Task description
Output every entry exactly as written.

Records excerpted from a collection

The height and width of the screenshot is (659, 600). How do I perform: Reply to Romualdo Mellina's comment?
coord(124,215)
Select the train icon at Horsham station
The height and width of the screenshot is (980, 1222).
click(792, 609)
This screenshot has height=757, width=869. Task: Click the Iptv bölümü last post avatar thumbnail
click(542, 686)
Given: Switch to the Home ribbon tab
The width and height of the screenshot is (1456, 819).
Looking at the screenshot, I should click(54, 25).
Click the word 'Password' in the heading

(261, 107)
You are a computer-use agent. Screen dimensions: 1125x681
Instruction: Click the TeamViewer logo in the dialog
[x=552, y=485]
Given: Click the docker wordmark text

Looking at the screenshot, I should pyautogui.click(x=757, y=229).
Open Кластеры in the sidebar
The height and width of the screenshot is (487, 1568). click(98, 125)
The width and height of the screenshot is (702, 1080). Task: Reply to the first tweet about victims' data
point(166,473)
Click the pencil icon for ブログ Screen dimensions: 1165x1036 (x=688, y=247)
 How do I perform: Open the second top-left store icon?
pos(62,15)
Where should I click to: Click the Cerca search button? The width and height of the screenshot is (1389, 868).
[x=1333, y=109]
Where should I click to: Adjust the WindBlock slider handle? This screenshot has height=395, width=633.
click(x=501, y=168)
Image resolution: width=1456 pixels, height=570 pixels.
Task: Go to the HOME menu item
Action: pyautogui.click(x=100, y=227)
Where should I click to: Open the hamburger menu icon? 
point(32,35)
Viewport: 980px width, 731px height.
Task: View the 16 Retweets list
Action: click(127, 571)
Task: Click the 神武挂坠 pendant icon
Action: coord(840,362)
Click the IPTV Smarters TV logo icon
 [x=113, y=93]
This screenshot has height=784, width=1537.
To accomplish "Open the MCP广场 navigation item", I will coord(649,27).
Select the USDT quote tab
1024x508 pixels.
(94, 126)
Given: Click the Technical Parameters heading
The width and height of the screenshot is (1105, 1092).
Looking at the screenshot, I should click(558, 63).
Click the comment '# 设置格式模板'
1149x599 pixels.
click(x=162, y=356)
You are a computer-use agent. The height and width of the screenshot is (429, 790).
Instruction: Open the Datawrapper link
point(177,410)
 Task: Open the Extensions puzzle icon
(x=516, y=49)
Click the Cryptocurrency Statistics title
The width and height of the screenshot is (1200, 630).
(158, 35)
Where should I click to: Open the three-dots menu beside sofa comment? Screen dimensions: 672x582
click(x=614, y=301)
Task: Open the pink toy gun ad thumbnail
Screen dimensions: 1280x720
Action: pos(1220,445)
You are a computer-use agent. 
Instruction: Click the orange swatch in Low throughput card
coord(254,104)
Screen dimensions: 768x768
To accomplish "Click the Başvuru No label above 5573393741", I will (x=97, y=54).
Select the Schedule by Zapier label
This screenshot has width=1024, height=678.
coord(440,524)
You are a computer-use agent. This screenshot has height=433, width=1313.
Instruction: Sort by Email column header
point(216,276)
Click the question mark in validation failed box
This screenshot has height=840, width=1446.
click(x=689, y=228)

Answer below
The height and width of the screenshot is (659, 600). How do I perform: Reply to Romualdo Mellina's comment?
coord(124,215)
Select the train icon at Horsham station
The height and width of the screenshot is (980, 1222).
click(792, 609)
This screenshot has height=757, width=869. Task: Click the Iptv bölümü last post avatar thumbnail
click(542, 686)
Given: Switch to the Home ribbon tab
The width and height of the screenshot is (1456, 819).
Looking at the screenshot, I should click(54, 25).
Click the word 'Password' in the heading

(261, 107)
You are a computer-use agent. Screen dimensions: 1125x681
Instruction: Click the TeamViewer logo in the dialog
[x=552, y=485]
Given: Click the docker wordmark text

Looking at the screenshot, I should pyautogui.click(x=757, y=229).
Open Кластеры in the sidebar
The height and width of the screenshot is (487, 1568). click(98, 125)
The width and height of the screenshot is (702, 1080). Task: Reply to the first tweet about victims' data
point(166,473)
Click the pencil icon for ブログ Screen dimensions: 1165x1036 (x=688, y=247)
 How do I perform: Open the second top-left store icon?
pos(62,15)
Where should I click to: Click the Cerca search button? The width and height of the screenshot is (1389, 868).
[x=1333, y=109]
Where should I click to: Adjust the WindBlock slider handle? This screenshot has height=395, width=633.
click(x=501, y=168)
Image resolution: width=1456 pixels, height=570 pixels.
Task: Go to the HOME menu item
Action: pyautogui.click(x=100, y=227)
Where should I click to: Open the hamburger menu icon? 
point(32,35)
Viewport: 980px width, 731px height.
Task: View the 16 Retweets list
Action: click(127, 571)
Task: Click the 神武挂坠 pendant icon
Action: coord(840,362)
Click the IPTV Smarters TV logo icon
 [x=113, y=93]
This screenshot has height=784, width=1537.
To accomplish "Open the MCP广场 navigation item", I will coord(649,27).
Select the USDT quote tab
1024x508 pixels.
(94, 126)
Given: Click the Technical Parameters heading
The width and height of the screenshot is (1105, 1092).
Looking at the screenshot, I should click(558, 63).
Click the comment '# 设置格式模板'
1149x599 pixels.
click(x=162, y=356)
You are a computer-use agent. The height and width of the screenshot is (429, 790).
Instruction: Open the Datawrapper link
point(177,410)
 Task: Open the Extensions puzzle icon
(x=516, y=49)
Click the Cryptocurrency Statistics title
The width and height of the screenshot is (1200, 630).
(158, 35)
Where should I click to: Open the three-dots menu beside sofa comment? Screen dimensions: 672x582
click(x=614, y=301)
Task: Open the pink toy gun ad thumbnail
Screen dimensions: 1280x720
Action: pos(1220,445)
You are a computer-use agent. 
Instruction: Click the orange swatch in Low throughput card
coord(254,104)
Screen dimensions: 768x768
To accomplish "Click the Başvuru No label above 5573393741", I will (x=97, y=54).
Select the Schedule by Zapier label
This screenshot has width=1024, height=678.
coord(440,524)
You are a computer-use agent. This screenshot has height=433, width=1313.
Instruction: Sort by Email column header
point(216,276)
Click the question mark in validation failed box
This screenshot has height=840, width=1446.
click(x=689, y=228)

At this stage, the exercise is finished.